任実・群山・蔚山の悲劇 道半ばの「寄り添う福祉」

Posted March. 24, 2026 08:54,   

Updated March. 24, 2026 08:54


この10日間で全羅北道任実(チョルラブクト・イムシル)、群山(クンサン)、蔚山(ウルサン)の3地域で一家死亡事件が相次いだ。昨年基準で政府の社会保障事業は1324件に上るが、いずれも彼らの死を防ぐことはできなかった。支援対象を選別する条件を満たさず危機世帯として把握されなかったか、危機の兆候が捉えられても継続的に介入できない制度的限界があったためだ。複雑で粗い福祉安全網が招いた悲劇である。

2014年の「松坡(ソンパ)三母子」事件以降、政府は危機世帯を事前に発見することに力を入れてきた。停電・断水、健康保険料滞納など47の危機兆候を分析し、各自治体が相談を行い利用可能な福祉サービスを案内している。しかし、すべての危機世帯を把握するには力不足だ。群山で死亡した母子は公共料金の滞納が2カ月に達していたが、監視基準の3カ月に満たず支援を受けられなかった。

仮に政府が危機世帯として把握しても、多くの福祉サービスは本人の申請がなければ給付を受けられない。この「申請主義」は各所に空白を生む。情報弱者である高齢者や孤立した若者、精神障害者などは申請自体が難しく、支援から排除されがちだ。書類準備など煩雑な手続きや、自らを福祉対象として明らかにすることへの心理的負担から申請をためらう場合も多い。

申請主義の限界を補うため、公務員が社会保障給付を「職権申請」できる制度もあるが、現場では依然として制約が多い。子ども4人とともに命を絶った蔚山の事例がそれだ。公務員が基礎生活保障の申請を案内したが、当事者は応じなかった。職権申請を行うにも、本人の金融情報提供への同意がなければ不可能だ。昨年、新たに生計給付を受けた17万1370世帯のうち、職権申請は0.1%(198件)にとどまった。政府は、就労意欲の不足や制度的限界により給付を受けられない「非受給貧困層」が30万人を超えると推計している。

申請主義の克服は認識の転換から始まる。福祉は国家の「施し」ではなく国民の「権利」であるという認識だ。福祉制度を早期に確立した国々は「寄り添う福祉」によって安全網を緻密に構築してきた。英国は雇用主から勤労所得情報をリアルタイムで受け取り、統合福祉手当を即時に再算定する。ベルギーは年金や健康保険などを担う機関間のデータ連携の障壁を取り払い、受給資格を自動付与する「社会保障クロスバンク」システムを整備している。国民が危機に陥る前に国家が先に手を差し伸べる仕組みだ。

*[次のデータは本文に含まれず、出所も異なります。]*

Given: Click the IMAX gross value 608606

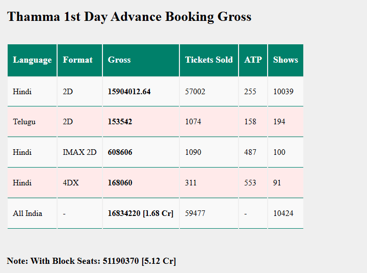Looking at the screenshot, I should (x=120, y=152).
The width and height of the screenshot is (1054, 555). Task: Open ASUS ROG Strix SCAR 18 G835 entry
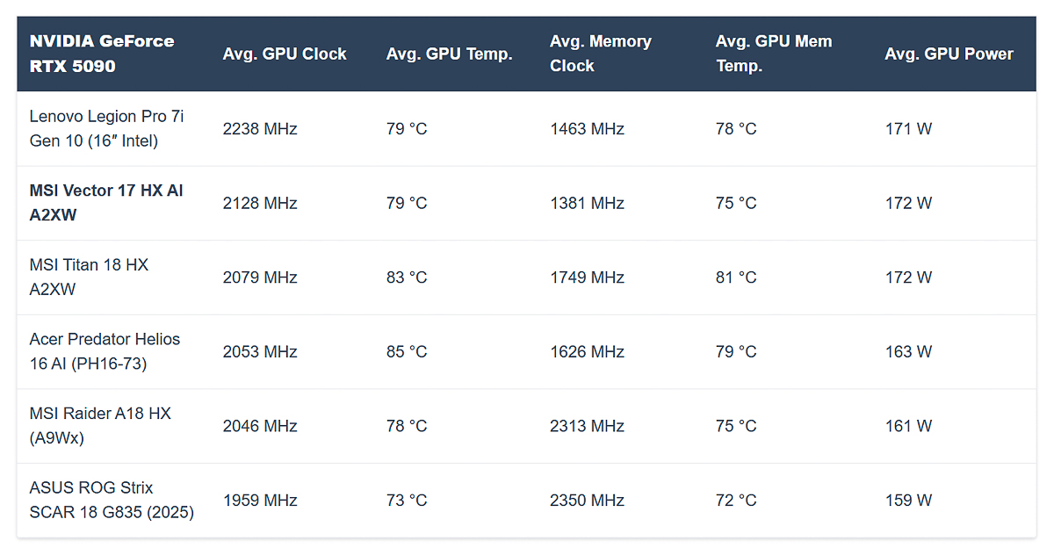point(112,500)
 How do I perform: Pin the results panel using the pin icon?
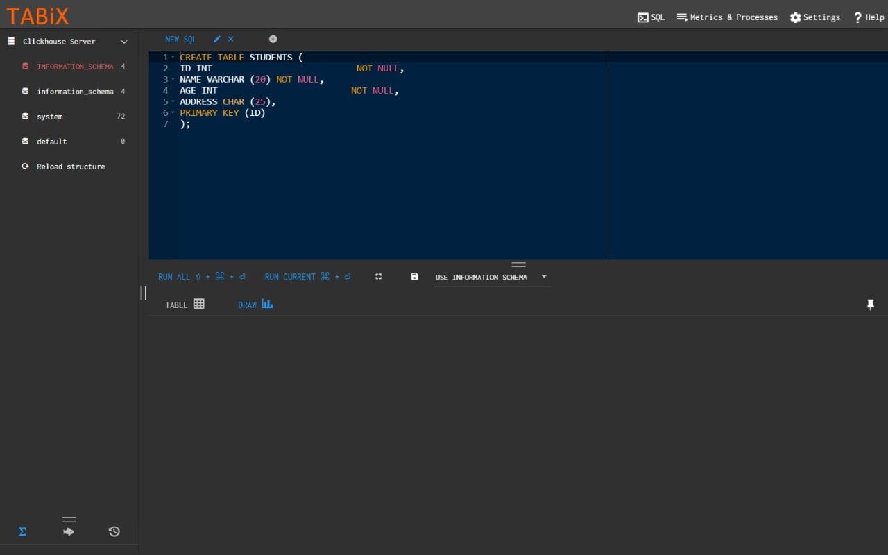871,305
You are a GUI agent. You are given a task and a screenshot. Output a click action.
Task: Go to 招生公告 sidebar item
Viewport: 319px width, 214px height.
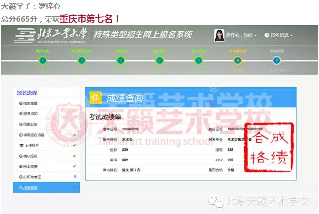pyautogui.click(x=31, y=124)
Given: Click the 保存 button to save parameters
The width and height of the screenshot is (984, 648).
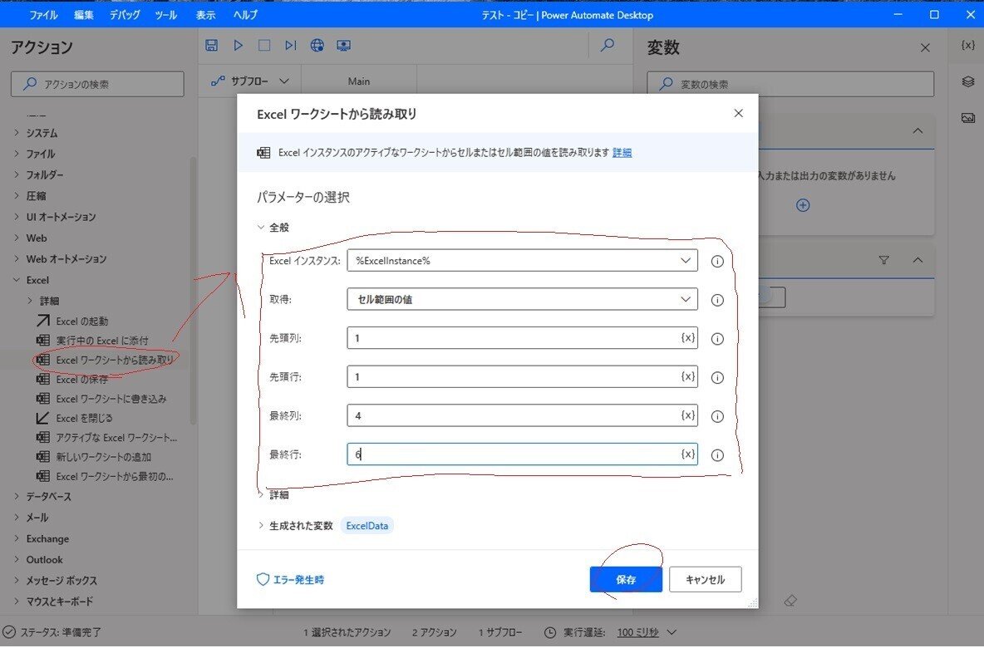Looking at the screenshot, I should coord(626,579).
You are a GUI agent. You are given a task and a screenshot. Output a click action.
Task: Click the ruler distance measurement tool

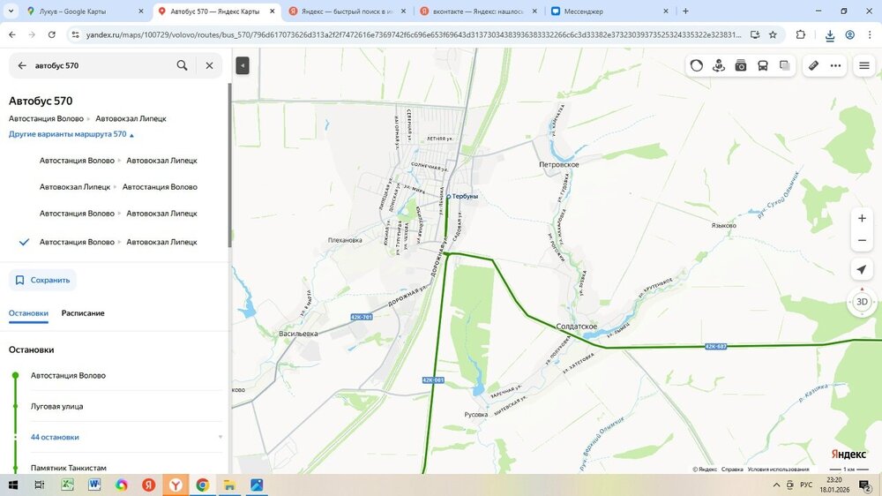(x=813, y=65)
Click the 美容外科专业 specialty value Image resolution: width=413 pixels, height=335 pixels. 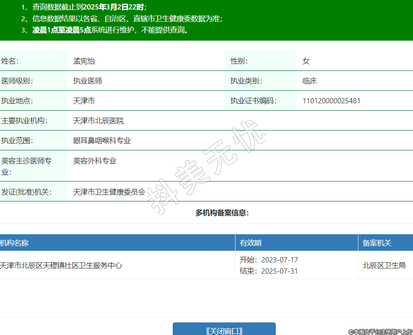point(95,161)
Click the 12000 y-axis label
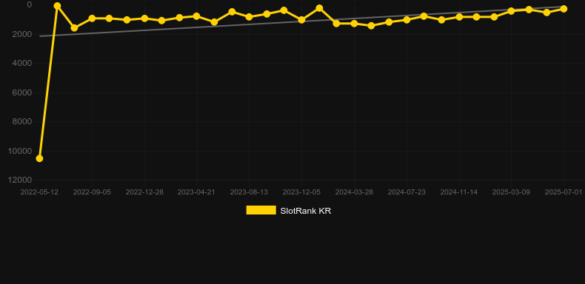The height and width of the screenshot is (284, 585). tap(20, 180)
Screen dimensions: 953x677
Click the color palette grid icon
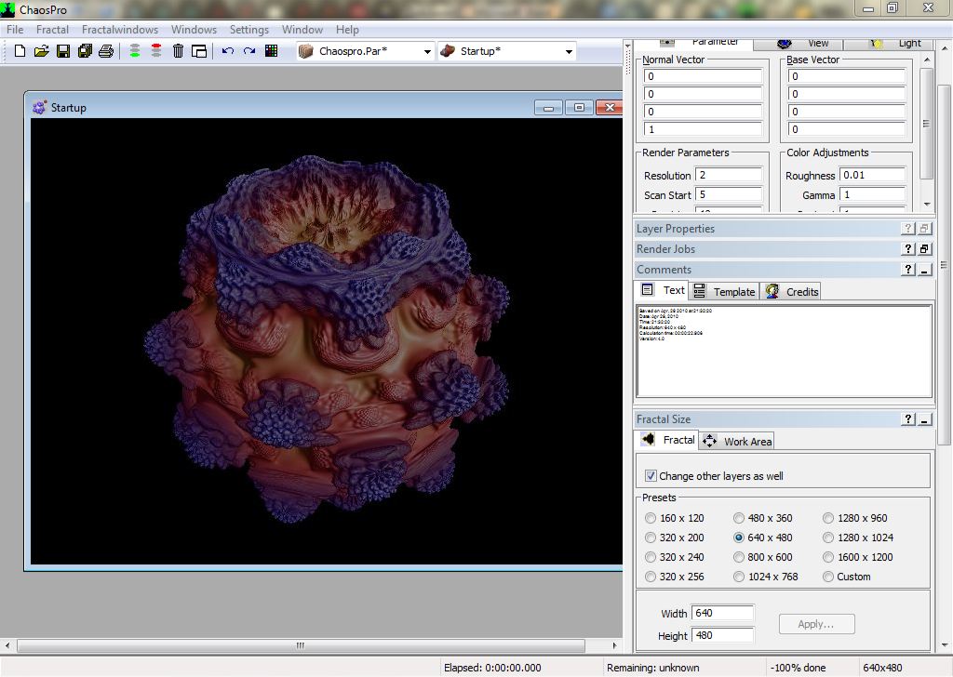271,51
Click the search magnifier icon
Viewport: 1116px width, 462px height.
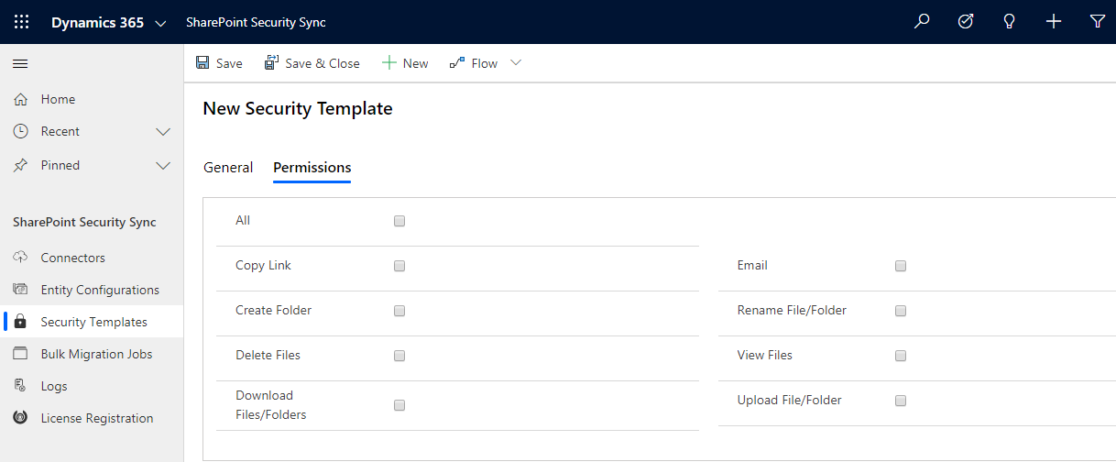point(922,22)
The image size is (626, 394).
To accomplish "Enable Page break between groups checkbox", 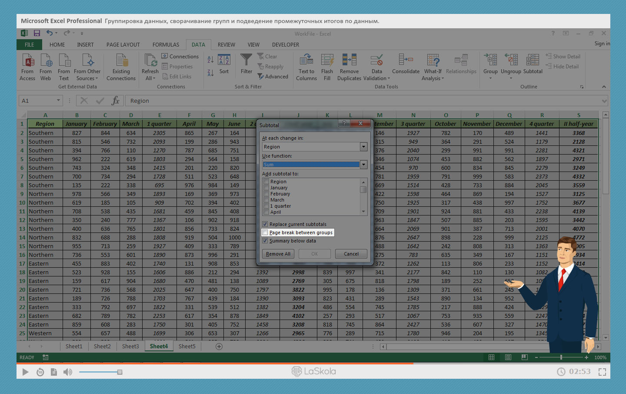I will click(266, 232).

李在明(イ・ジェミョン)大統領は昨年8月の懇談会で「福祉申請主義は残酷な制度だ」とし、資格があれば自動的に給付を受けられるよう制度改善を指示した。その後、保健福祉部は人工知能(AI)を活用した危機世帯の把握など支援強化を打ち出したが、空白がどこまで解消されたかはなお疑問が残る。

申請主義の改善が直ちに安全網の完成を意味するわけではない。所得や扶養義務者基準、就労能力の評価など厳格な条件により支援から排除されるケースも少なくない。12年前、「松坡三母子事件の再発を防ぐ」とした政府の誓いが、現政権でこそ確実に守られることを望む。